You are viewing a plain text version of this content. The canonical link for it is here.

Posted to java-user@lucene.apache.org by Philipp Nanz <ph...@gmail.com> on 2007/03/06 01:08:05 UTC

alternative scoring algorithm for PhraseQuery

Hello folks,

Maybe one of you can help me with this (sorry, long read).

I have implemented a FuzzyPhraseQuery that works similar to Lucene's
native PhraseQuery.
I.e. it can retrieve phrases for a query, with respect to insertions
and term order.
But in addition it can also find matches with terms missing (deletions).

Scoring is implemented as described here:
http://www.gossamer-threads.com/lists/lucene/java-user/33558#33558

So the scorer uses the total error rather than the maximum error for
insertions and out-of-order. That part works all fine (eventhough the
total errors I'm observing quickly lead to very low frequencies
returned by sloppyFreq() )

Now my problem is with scoring the deletion cases.

My initial idea was to penalize a missing term position with its maximum error.

Consider this:

Query:  a b c d

Document A: b c d

Term a is missing, score it as if it was at the worst position possible

result:       b c d a
pos. diffs: -1 -1 -1 +3

It can be observed that the max error for the nth missing term is 2n - 2
If you have a query given with 100 terms and say 10 of them are not
found, I would have a penalty of 190 + 192 + 194 etc.

for extreme cases, this is rather simple to calculate. in the middle
of a phrase, things get tricky though. Also the penalty becomes higher
as the number of terms increases.

So I think this is no viable solution for my problem.

Does anyone know a better solution for scoring deletion cases?

Thanks for your input,
Philipp

---------------------------------------------------------------------
To unsubscribe, e-mail: java-user-unsubscribe@lucene.apache.org
For additional commands, e-mail: java-user-help@lucene.apache.org

Re: alternative scoring algorithm for PhraseQuery

Posted by Paul Elschot <pa...@xs4all.nl>.

Philipp,

First off: I have no solutions, just some existing things that might
be useful.

On Tuesday 06 March 2007 01:08, Philipp Nanz wrote:
> Hello folks,
> 
...
> 
> Now my problem is with scoring the deletion cases.
> 
> My initial idea was to penalize a missing term position with its maximum 
error.
> 
...
> 
> Does anyone know a better solution for scoring deletion cases?
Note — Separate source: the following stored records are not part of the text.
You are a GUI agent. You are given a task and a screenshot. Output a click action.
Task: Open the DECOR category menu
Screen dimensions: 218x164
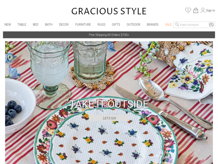[x=64, y=24]
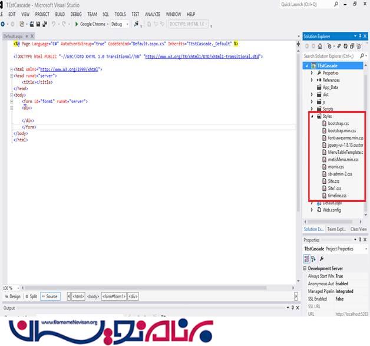Expand the References node
This screenshot has height=346, width=370.
(x=313, y=80)
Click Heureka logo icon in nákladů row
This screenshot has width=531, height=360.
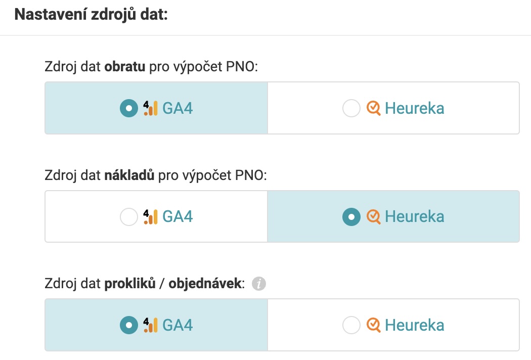click(374, 217)
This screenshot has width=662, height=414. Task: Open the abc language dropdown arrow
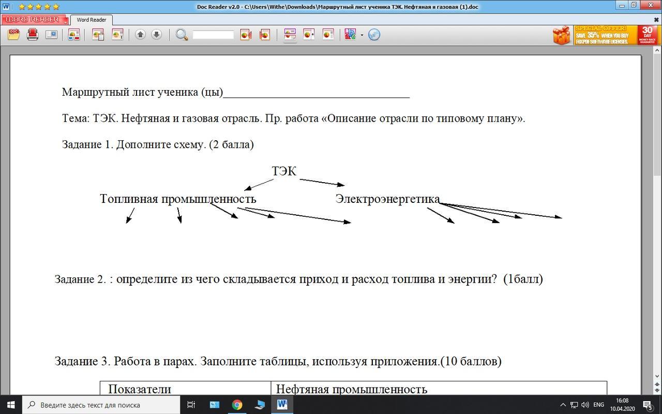coord(362,35)
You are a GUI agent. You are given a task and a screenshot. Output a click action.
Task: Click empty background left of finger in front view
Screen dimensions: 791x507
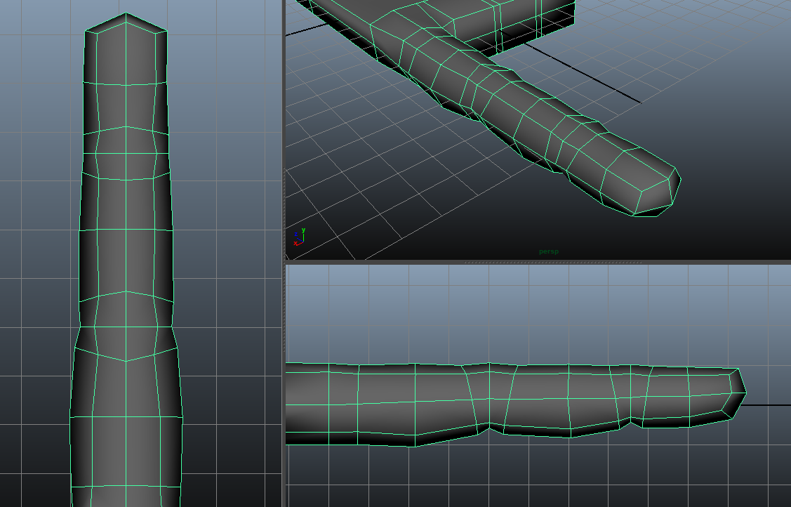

The closest existing thing is coord() factor from Similarity.
But using that will only allow you to delay the implementation.

You can also use the sloppyFreq() from Similarity, but then
you still need a way to determine the sloppiness for any possible
term order. Span queries to that by just taking the distance
between the first and last matched "term".

Would your implementation also generalize to a SpanQuery?

Regards,
Paul Elschot

---------------------------------------------------------------------
To unsubscribe, e-mail: java-user-unsubscribe@lucene.apache.org
For additional commands, e-mail: java-user-help@lucene.apache.org

Re: alternative scoring algorithm for PhraseQuery

Posted by Chris Hostetter <ho...@fucit.org>.

: Query: a b c d
: Doc A: a b c d => sloppyFreq(0) * coord(4, 4) = 1
: Doc B: a b c => sloppyFreq(0) * coord(3, 4) = 0,75
:
: Doc would score higher. I guess that might be a valid solution.
: There is a drawback though, i.e. sloppyFreq(1) * coord(4, 4) = 0,5
: So a perfect match with one insertion would score less than a 3 of 4
: match with no slop.

but now you've put the control in the hands of the client: they can choose
a Similarity based on what is more important too them: if matching more
clauses is important, they can have a strict coord function, if matching
with less slop is more important they can have a strict sloppyFreq method.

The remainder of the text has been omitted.